[Opening Data provided section]

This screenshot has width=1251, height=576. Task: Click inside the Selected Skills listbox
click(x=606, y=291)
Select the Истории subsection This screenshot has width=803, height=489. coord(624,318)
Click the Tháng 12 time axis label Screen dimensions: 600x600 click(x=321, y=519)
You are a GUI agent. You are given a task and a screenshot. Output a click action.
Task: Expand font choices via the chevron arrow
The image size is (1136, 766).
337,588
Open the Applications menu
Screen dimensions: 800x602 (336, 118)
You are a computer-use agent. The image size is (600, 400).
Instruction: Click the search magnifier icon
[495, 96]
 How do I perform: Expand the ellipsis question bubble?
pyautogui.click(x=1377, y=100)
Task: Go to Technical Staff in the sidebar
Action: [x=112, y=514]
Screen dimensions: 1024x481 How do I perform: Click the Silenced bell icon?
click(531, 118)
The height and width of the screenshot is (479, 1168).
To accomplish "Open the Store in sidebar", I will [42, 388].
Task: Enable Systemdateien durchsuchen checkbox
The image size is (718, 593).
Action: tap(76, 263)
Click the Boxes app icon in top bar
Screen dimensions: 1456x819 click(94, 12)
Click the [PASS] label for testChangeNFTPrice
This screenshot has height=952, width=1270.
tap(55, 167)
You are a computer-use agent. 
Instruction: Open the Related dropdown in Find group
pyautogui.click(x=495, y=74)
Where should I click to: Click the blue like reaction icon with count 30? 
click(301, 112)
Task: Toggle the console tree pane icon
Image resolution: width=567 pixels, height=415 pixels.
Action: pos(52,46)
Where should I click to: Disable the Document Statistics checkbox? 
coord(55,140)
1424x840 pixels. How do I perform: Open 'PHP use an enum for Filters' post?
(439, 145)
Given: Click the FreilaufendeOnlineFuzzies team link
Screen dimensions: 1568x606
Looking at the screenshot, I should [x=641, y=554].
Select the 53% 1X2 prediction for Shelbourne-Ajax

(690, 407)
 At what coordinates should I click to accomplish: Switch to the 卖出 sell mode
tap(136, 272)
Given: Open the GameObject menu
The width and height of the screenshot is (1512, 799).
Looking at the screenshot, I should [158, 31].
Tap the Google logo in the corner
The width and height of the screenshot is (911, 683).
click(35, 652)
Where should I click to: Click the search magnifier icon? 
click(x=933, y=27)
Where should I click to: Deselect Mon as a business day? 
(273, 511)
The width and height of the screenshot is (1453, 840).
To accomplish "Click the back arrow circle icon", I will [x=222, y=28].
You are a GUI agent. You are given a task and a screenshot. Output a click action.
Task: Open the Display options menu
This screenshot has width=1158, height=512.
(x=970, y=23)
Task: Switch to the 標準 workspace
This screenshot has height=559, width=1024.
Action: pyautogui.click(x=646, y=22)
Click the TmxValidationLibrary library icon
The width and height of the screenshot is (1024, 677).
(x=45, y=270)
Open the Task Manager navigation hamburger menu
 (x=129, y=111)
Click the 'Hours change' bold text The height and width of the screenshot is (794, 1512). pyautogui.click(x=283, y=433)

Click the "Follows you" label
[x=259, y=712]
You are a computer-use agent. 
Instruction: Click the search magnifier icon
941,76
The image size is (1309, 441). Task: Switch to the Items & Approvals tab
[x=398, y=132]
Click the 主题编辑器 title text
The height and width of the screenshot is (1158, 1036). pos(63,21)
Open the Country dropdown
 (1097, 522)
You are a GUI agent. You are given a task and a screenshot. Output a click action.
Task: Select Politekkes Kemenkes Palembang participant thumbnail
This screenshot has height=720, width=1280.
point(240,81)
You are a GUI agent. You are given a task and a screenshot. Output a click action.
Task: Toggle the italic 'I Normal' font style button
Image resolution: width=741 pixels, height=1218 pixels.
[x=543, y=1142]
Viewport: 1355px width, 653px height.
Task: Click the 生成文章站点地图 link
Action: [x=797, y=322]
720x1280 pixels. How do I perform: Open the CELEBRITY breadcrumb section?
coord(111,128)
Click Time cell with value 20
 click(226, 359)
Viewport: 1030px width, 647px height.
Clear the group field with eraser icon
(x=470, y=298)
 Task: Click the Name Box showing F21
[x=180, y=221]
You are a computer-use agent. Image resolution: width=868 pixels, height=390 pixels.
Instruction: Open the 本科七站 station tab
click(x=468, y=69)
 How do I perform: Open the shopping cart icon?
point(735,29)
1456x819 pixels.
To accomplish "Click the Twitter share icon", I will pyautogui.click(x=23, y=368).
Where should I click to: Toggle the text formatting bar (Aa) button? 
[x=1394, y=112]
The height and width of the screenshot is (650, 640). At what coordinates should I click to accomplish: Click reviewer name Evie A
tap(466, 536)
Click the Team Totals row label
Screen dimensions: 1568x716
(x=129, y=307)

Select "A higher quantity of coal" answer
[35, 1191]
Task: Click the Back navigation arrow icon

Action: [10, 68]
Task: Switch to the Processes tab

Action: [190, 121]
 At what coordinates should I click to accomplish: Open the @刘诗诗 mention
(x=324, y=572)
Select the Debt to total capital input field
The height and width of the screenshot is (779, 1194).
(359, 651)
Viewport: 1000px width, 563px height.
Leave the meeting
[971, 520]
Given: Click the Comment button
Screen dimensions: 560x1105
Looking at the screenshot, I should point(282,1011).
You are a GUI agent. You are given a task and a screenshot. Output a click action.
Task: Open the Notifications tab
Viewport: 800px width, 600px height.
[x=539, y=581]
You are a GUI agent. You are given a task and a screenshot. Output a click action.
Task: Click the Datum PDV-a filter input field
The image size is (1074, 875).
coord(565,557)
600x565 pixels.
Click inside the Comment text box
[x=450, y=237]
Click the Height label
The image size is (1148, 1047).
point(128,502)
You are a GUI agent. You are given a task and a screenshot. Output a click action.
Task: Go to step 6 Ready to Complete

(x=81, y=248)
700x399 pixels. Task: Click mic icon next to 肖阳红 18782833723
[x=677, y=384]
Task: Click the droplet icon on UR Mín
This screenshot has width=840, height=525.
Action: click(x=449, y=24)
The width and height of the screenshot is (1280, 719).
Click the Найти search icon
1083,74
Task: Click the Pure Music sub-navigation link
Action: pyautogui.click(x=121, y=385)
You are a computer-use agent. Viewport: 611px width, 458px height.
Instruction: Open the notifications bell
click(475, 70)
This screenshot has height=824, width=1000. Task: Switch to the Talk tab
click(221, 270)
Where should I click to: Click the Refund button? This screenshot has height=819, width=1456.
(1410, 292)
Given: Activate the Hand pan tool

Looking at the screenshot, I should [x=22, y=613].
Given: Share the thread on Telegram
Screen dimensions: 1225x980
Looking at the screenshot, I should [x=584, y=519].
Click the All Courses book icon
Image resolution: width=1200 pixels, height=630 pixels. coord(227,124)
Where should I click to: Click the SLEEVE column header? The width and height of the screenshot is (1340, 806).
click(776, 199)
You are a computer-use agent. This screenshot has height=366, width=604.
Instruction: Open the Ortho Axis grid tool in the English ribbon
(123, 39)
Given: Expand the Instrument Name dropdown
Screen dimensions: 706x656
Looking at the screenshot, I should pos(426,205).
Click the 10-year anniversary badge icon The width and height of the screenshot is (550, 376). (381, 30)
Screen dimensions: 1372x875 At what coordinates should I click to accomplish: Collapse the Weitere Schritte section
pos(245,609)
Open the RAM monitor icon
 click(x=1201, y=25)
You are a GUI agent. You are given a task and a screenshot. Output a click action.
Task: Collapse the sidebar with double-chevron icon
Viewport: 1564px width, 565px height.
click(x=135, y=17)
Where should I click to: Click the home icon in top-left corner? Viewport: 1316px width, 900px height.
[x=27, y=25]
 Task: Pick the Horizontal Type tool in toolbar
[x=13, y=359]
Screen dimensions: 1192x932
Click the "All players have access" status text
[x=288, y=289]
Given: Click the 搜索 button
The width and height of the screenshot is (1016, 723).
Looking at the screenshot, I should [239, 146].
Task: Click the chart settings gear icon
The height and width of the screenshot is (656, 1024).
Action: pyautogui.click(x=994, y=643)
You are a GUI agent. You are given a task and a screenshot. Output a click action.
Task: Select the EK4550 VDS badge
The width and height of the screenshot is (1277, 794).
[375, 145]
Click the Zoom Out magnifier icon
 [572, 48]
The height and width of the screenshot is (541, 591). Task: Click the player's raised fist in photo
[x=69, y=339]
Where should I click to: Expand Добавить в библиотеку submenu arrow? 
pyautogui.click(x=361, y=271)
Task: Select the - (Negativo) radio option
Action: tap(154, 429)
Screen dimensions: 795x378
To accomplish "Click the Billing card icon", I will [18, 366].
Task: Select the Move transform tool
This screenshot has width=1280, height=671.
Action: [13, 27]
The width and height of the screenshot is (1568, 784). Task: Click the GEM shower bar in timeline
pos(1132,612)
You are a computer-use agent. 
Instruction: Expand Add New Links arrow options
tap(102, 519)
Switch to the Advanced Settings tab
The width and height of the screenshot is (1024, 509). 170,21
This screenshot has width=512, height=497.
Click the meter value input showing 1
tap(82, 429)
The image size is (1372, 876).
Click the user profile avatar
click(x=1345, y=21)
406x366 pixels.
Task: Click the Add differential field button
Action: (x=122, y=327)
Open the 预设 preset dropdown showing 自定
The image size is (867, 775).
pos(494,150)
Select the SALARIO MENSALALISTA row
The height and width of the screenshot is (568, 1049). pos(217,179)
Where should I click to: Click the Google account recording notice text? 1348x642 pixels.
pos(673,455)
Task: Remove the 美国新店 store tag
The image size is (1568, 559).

[Closing Data provided section]

▸ What the task asks
Check each line of the entries for the string "font". Copy the lines that have it.

▸ Task response
Task: Expand font choices via the chevron arrow
Task: Toggle the italic 'I Normal' font style button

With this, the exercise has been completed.